Bill Robert W, Liu Ying, McInnes Bridget T, Melton Genevieve B, Pedersen Ted, Pakhomov Serguei
Institute for Health Informatics, University of Minnesota, Twin Cities, MN, USA.
AMIA Annu Symp Proc. 2012;2012:43-50. Epub 2012 Nov 3.
A potential use of automated concept similarity and relatedness measures is to improve automatic detection of clinical text that relates to a condition indicative of an adverse drug reaction. This is also one of the purposes of the Medical Dictionary for Regulatory Activities (MedDRA) Standardized Queries (SMQ). An expert panel evaluates SMQs for their ability to detect a condition of interest and thus qualifies them as a reference standard for evaluating automated approaches. We compare similarity and relatedness measurement methods on rates of correctly identifying intra-category and inter-category concept pairs from SMQ data to create ROC curves of each method's sensitivity and specificity. Results indicate an information content measure, specifically the Resnik method, achieved the highest results as measured by area under the curve, but using two different measures as predictors, Resnik and Lin, obtained the highest score. Overall, using SMQ data resulted in a productive method of evaluating automated semantic relatedness and similarity scores.

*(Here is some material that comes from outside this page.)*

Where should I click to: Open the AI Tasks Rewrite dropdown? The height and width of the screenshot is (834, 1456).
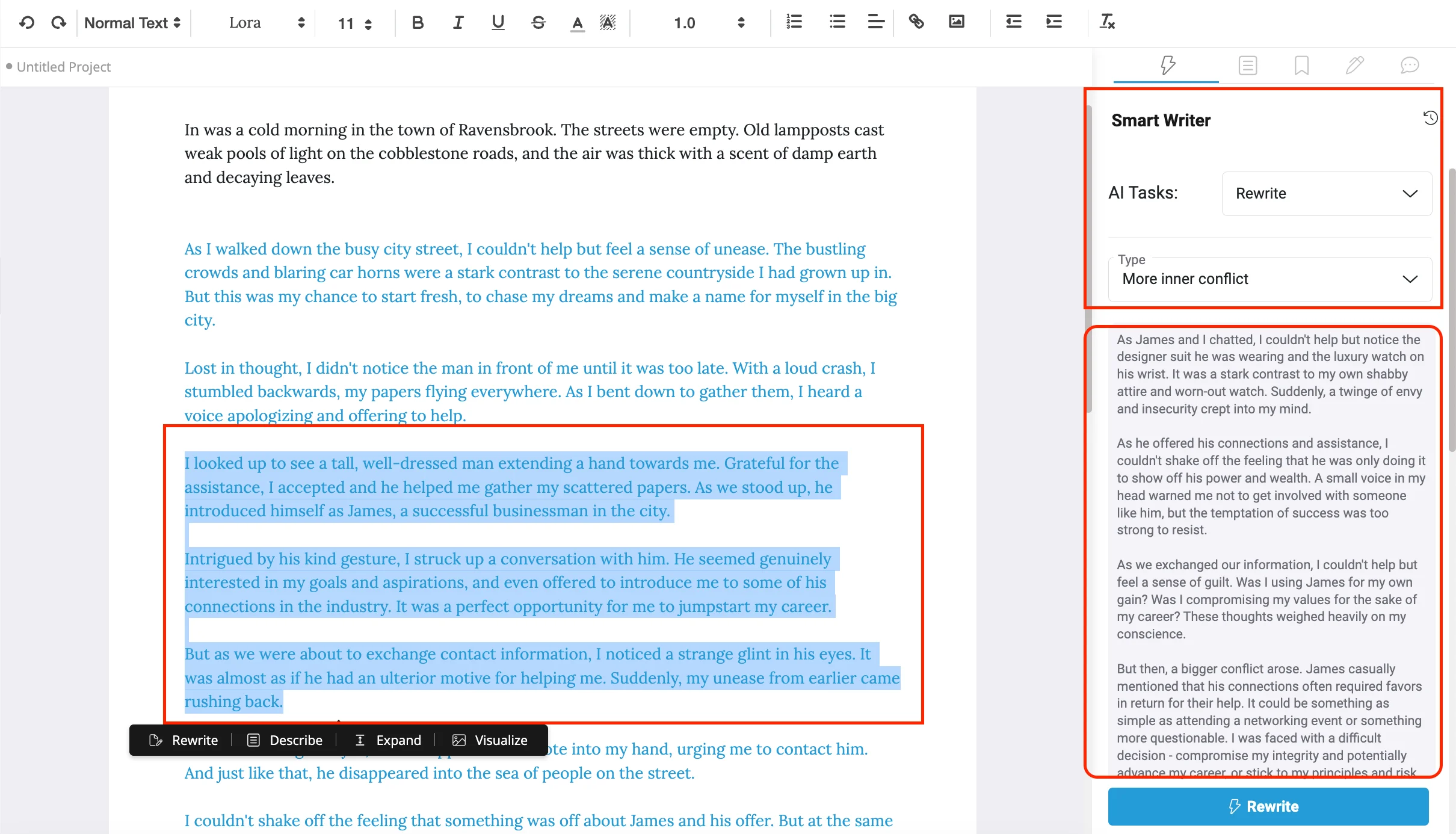(x=1326, y=194)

自动概念相似度和相关性度量的一个潜在用途是改进对与药物不良反应相关病症的临床文本的自动检测。这也是《监管活动医学词典》(MedDRA)标准化查询(SMQ)的目的之一。一个专家小组评估SMQ检测感兴趣病症的能力,从而将其作为评估自动化方法的参考标准。我们根据从SMQ数据中正确识别类别内和类别间概念对的比率来比较相似度和相关性测量方法,以创建每种方法的敏感性和特异性的ROC曲线。结果表明,一种信息内容度量方法,特别是雷斯尼克方法,以曲线下面积衡量取得了最高结果,但使用两种不同度量作为预测指标,即雷斯尼克方法和林方法,获得了最高分。总体而言,使用SMQ数据产生了一种评估自动化语义相关性和相似度分数的有效方法。